• _TO DO_
Output as a JSON list of strings, one per line with blank lines omitted, the data starting at the line containing "The width and height of the screenshot is (654, 411)." and ending at the end of the data, both ends included. Leave the pictures out of the list.

--

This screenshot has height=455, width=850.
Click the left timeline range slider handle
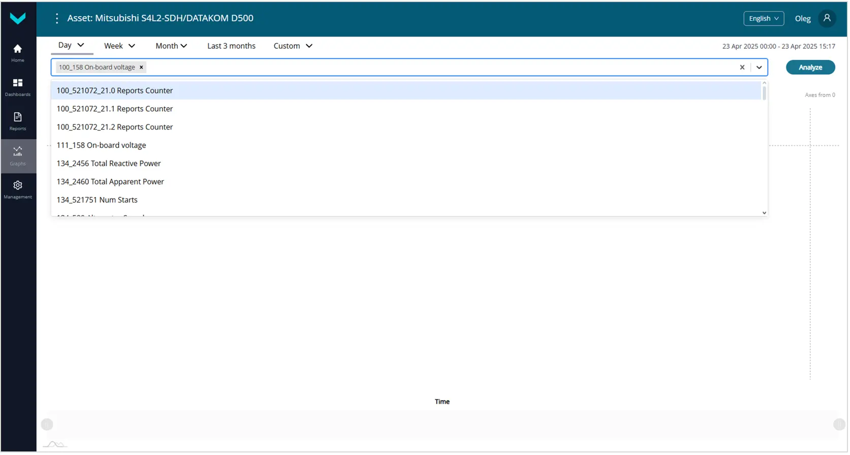click(47, 425)
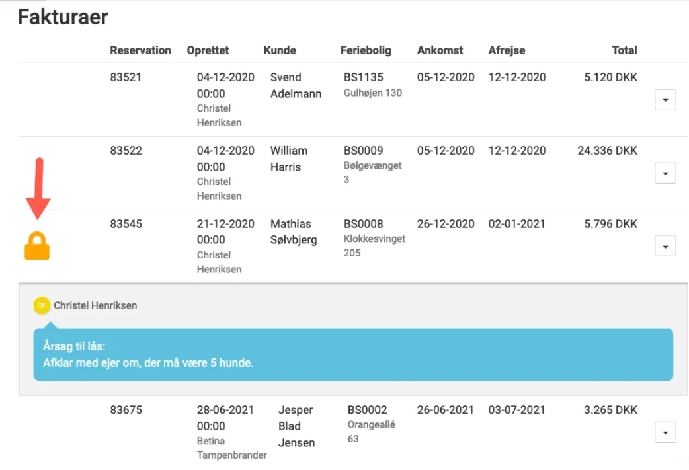
Task: Click the Feriebolig column header
Action: coord(366,50)
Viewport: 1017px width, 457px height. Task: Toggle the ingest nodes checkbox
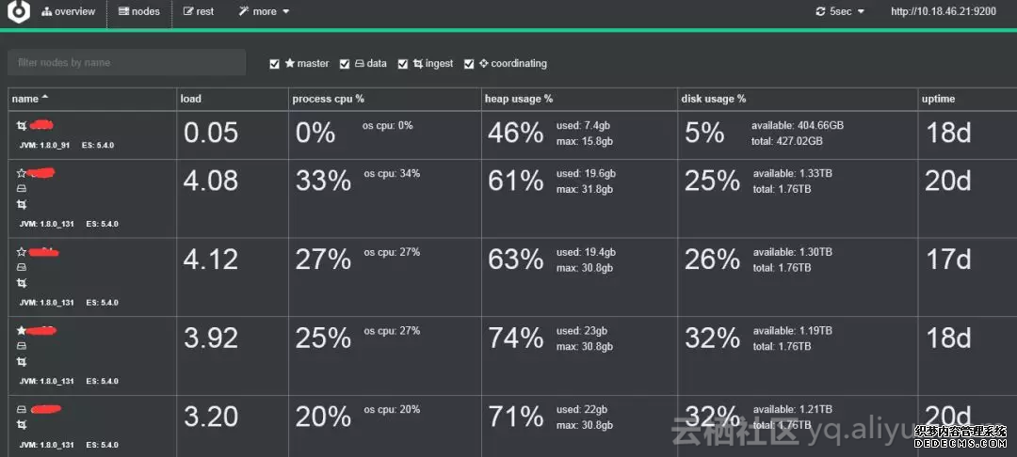(403, 64)
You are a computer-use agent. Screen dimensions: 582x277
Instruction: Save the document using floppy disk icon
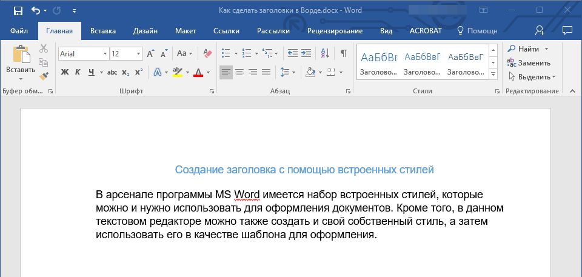click(18, 11)
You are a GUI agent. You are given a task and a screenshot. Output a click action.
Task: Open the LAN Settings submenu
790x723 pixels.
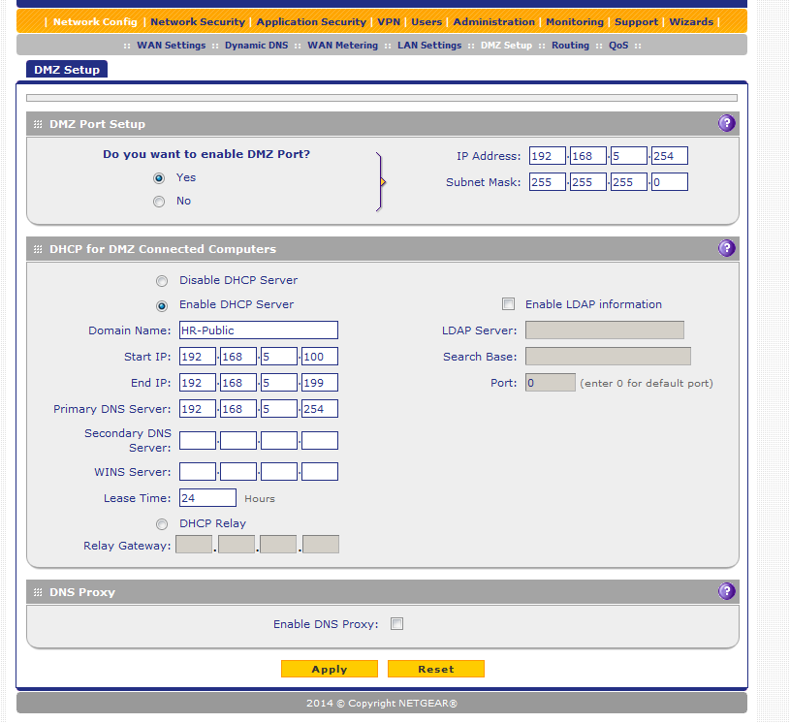(428, 46)
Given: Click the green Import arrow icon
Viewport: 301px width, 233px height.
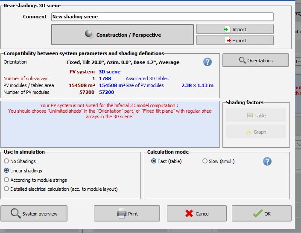Looking at the screenshot, I should coord(226,29).

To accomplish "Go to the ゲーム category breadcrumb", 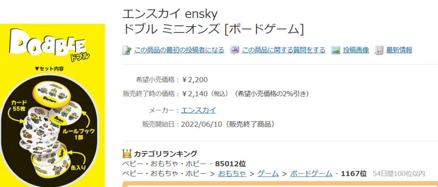I will 268,174.
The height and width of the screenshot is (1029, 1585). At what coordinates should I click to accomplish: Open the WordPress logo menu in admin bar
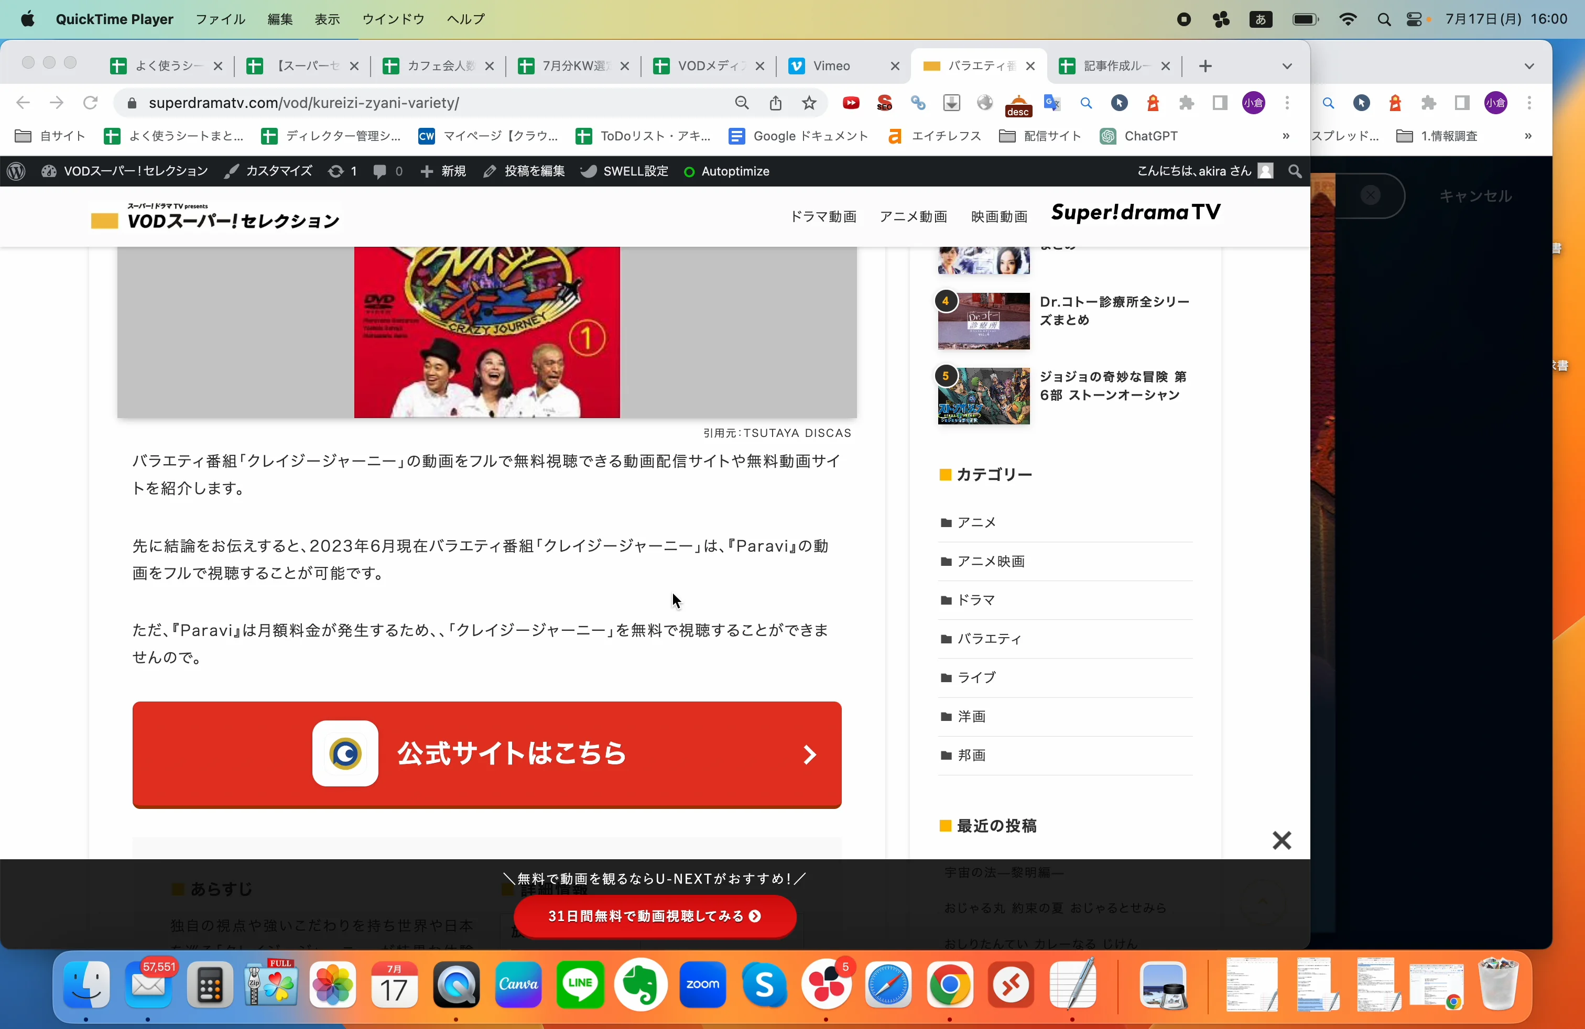pos(16,171)
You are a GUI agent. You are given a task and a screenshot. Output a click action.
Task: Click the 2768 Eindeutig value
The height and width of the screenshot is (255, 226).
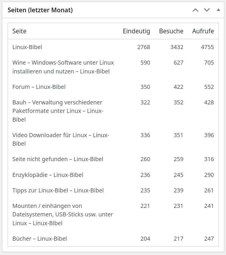[x=143, y=47]
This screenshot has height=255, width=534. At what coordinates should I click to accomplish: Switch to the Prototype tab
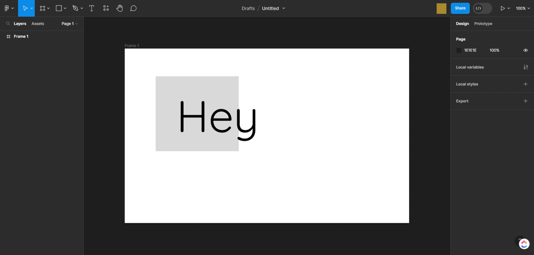tap(483, 24)
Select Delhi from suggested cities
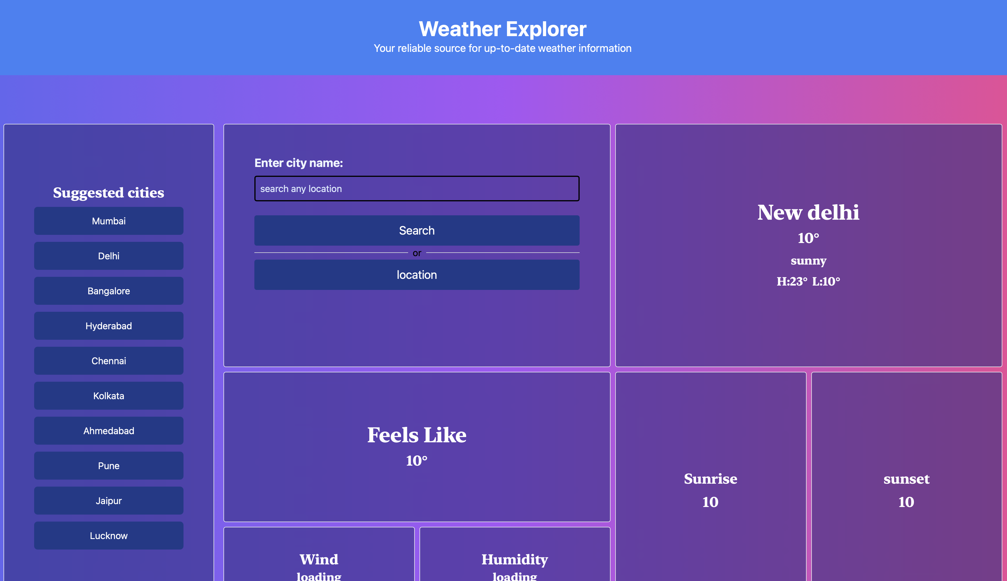Viewport: 1007px width, 581px height. [108, 256]
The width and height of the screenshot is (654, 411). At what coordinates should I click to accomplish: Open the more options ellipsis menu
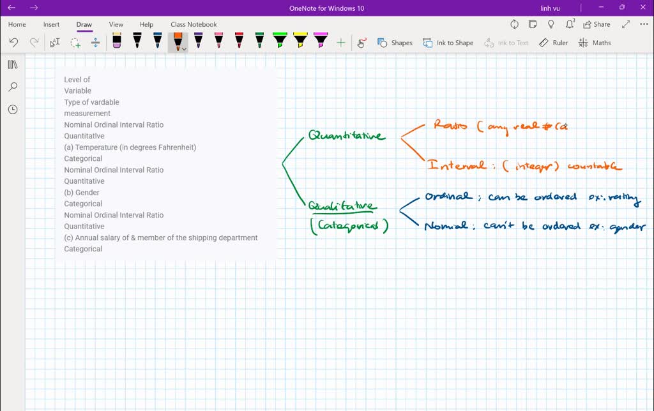(643, 24)
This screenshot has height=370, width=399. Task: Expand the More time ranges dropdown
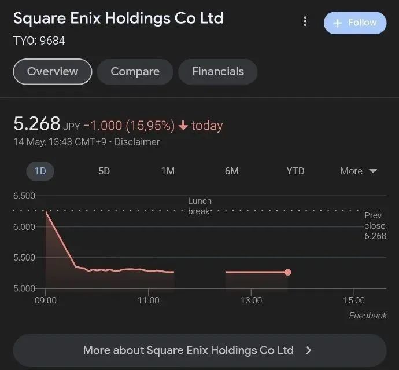tap(359, 171)
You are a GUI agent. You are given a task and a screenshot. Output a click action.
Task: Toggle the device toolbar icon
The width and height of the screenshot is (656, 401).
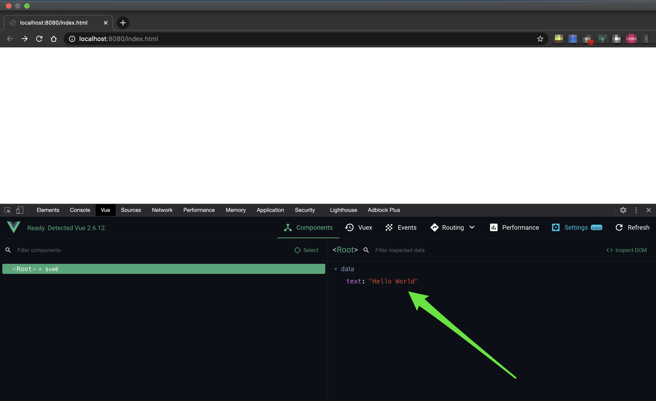point(20,210)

--

• _RESPONSE FOR THIS EXERCISE_
[
  "The width and height of the screenshot is (654, 411). At what coordinates should I click to accomplish: Open the more options ellipsis menu",
  "(643, 24)",
  "This screenshot has height=370, width=399. Task: Expand the More time ranges dropdown",
  "tap(359, 171)",
  "You are a GUI agent. You are given a task and a screenshot. Output a click action.",
  "Task: Toggle the device toolbar icon",
  "The width and height of the screenshot is (656, 401).",
  "point(20,210)"
]